Alors que sa mère l’accompagnait à l’école dans la banlieue de Minneapolis, Elizabeth Zuna Zuna Caisaguano, 10 ans, a été arrêtée le 6 janvier par la police anti-immigration (ICE), avant d’être déportée à plus de 1 900 kilomètres de là, dans le centre de détention de Dilley, au Texas.

Son père raconte à CNN ce jour où il a cru perdre sa fille : « Elle (la mère de la fillette, NDLR) m’a appelé pour me dire qu’elles avaient été arrêtées par l’ICE. Mais elle m’a dit qu’ils allaient la déposer à l’école. J’ai donc pensé que tout allait bien et nous avons raccroché », raconte cet immigrant équatorien, dont la famille a demandé l’asile en 2020 – leur dossier est toujours en cours de traitement.

Une heure plus tard, sans nouvelle de sa fille, Luis décide de se rendre à l’école. « Plusieurs membres du personnel attendaient qu’un véhicule arrive pour la déposer. Mais rien n’est arrivé », explique la travailleuse sociale Tracy Xiong. « Durant la matinée, nous avons passé beaucoup d’appels pour localiser l’enfant.
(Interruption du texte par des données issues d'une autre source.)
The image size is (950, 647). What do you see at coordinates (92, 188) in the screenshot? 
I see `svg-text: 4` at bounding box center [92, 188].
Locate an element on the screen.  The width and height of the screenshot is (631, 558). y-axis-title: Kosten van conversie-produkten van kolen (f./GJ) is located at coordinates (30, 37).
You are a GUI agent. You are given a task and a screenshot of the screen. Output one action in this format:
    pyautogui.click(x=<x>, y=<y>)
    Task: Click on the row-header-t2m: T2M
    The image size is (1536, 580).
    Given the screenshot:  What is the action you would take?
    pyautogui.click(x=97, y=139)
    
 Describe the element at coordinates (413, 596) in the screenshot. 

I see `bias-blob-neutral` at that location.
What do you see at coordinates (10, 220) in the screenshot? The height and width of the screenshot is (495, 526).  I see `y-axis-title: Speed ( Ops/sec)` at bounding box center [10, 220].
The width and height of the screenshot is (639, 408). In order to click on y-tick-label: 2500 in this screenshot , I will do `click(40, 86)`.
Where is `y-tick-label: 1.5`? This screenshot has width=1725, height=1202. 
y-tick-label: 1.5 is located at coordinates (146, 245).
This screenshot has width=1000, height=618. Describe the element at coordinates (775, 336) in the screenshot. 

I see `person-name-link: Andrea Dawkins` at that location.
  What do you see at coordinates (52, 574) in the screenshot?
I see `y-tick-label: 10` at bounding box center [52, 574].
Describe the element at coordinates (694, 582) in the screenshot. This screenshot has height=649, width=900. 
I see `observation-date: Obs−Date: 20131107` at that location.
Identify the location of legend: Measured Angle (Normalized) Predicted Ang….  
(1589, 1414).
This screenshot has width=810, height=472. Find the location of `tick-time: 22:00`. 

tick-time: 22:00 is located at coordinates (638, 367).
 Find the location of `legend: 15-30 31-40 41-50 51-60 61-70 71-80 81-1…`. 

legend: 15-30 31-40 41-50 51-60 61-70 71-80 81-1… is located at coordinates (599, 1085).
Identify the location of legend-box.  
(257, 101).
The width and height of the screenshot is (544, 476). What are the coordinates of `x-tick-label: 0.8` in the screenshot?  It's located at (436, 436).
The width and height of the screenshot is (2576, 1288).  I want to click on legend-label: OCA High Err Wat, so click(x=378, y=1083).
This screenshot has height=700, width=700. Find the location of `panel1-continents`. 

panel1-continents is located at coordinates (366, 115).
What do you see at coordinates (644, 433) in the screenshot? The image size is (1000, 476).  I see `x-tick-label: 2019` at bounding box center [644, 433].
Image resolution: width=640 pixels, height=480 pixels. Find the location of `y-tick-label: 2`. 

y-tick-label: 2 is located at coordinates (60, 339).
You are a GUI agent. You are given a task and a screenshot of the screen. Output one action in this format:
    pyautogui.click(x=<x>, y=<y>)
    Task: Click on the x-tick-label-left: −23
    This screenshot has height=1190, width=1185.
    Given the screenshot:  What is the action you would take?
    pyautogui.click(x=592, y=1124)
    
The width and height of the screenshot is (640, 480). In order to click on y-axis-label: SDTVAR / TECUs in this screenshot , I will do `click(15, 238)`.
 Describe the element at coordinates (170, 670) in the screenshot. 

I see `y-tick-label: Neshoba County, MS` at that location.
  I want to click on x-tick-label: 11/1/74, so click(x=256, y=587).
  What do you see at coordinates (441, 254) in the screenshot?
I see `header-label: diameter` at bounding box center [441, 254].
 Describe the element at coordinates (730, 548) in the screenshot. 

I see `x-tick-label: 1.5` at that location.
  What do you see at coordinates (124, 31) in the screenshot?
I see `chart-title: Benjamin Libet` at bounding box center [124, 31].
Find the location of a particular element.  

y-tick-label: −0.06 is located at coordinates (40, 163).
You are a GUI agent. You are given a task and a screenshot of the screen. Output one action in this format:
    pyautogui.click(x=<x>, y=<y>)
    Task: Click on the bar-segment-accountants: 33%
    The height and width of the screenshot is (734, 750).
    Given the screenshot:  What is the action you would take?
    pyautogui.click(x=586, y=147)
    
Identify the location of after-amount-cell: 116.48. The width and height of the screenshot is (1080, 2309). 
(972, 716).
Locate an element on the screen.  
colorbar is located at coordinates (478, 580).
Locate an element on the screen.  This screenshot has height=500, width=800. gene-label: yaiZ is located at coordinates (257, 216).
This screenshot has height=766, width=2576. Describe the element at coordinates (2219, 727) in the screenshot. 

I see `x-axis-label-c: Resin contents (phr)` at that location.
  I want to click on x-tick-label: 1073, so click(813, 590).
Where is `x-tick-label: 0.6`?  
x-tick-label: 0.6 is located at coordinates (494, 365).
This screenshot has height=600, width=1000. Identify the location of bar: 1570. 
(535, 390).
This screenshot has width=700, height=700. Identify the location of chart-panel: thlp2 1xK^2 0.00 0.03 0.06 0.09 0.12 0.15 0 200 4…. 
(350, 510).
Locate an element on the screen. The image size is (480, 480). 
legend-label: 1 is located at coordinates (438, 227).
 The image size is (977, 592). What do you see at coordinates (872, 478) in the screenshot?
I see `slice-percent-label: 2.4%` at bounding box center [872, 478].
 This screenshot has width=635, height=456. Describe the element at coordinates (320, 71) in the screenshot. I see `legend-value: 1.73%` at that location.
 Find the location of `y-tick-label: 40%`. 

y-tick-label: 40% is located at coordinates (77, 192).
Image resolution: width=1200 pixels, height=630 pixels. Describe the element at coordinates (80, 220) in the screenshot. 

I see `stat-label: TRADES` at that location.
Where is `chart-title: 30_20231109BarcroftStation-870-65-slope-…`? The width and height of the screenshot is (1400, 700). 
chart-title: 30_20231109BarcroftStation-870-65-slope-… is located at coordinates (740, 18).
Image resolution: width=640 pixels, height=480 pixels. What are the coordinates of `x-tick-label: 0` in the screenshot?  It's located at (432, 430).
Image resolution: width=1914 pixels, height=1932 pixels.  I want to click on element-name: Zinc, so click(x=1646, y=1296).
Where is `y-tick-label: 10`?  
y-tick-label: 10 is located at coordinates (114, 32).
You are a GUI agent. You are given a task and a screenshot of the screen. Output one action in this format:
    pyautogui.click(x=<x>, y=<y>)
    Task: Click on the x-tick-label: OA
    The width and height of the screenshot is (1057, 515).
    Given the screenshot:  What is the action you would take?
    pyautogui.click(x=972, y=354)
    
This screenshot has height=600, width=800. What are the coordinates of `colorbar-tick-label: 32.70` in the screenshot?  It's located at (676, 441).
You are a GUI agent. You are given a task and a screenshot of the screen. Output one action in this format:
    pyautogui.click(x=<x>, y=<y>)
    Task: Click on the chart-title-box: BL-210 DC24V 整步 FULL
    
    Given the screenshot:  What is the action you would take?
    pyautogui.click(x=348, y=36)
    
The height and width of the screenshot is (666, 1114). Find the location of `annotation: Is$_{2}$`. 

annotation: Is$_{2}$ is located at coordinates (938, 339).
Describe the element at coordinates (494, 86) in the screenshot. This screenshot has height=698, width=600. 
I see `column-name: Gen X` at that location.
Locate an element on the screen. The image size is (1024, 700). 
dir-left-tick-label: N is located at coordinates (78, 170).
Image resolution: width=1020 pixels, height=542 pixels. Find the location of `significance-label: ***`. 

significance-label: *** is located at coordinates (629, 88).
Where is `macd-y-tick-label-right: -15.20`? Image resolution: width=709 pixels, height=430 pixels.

L’après‑midi, nous avons appris qu’Elizabeth et sa mère avaient déjà été emmenées au Texas », explique-t-elle.

De nombreux enfants arrêtés

Cette histoire n’est pas sans rappeler celle de Liam Ramos, un petit garçon de 5 ans envoyé fin janvier en détention au Texas avec son père, dont la photo de l’arrestation avait créé l’émoi outre-Atlantique.

Selon la directrice de son école, Zena Stenvik, l’un des agents avait emmené le petit garçon frapper à la porte de chez lui « pour vérifier si quelqu’un d’autre était présent », l’utilisant ainsi « comme un appât » pour arrêter d’autres membres de sa famille. Une version contestée par ICE, qui assurait que Liam avait été « abandonné » après que son père a pris la fuite.

Ce tollé sur les réseaux sociaux et la mobilisation de plusieurs élus démocrates ont contribué à faire libérer ce père et son fils. Mais ce n’est pas le cas de toutes les familles détenues dans les camps de détention américains.

Selon CNN, « au moins six autres enfants de son district scolaire ont effectué le même voyage vers le centre de détention de Dilley ». Le département de la Sécurité intérieure dément pourtant cibler « les enfants ou les écoles ». « L’ICE veille à ce que les familles restent unies », a déclaré son porte-parole.

Des méthodes largement critiquées

Après un mois de détention, Elizabeth et sa mère ont également été relâchées, sans qu’aucune explication ne leur soit donnée. Mais leur combat n’est pas terminé. Luis Zuna Caisaguano a indiqué à CNN qu’il comptait mener leur demande d’asile à son terme. Dans le même temps, une cagnotte GoFundMe a été créée afin d’aider la famille à couvrir les frais liés à cette déportation.

La médiatisation de cette énième affaire ne devrait pas améliorer la popularité de l’ICE. Selon un récent sondage YouGov pour CBS News, 61 % des États-uniens estiment que les moyens déployés par la police de l’immigration sont disproportionnés.

Dans le Minnesota, les manifestations se poursuivent. Car si Tom Homan, l’émissaire de Donald Trump, a annoncé le retrait « immédiat » de 700 policiers, la colère gronde toujours. Surtout depuis la mort de Renee Nicole Good, tuée par balle par un agent ICE au lendemain de l’arrestation de la petite Elizabeth, et celle d’Alex Pretti quelques jours plus tard.

L’administration Trump a tenté de justifier leurs décès, arguant que ces deux Américains mettaient en danger la police. Des versions mises à mal par les vidéos des drames circulant massivement sur les réseaux sociaux.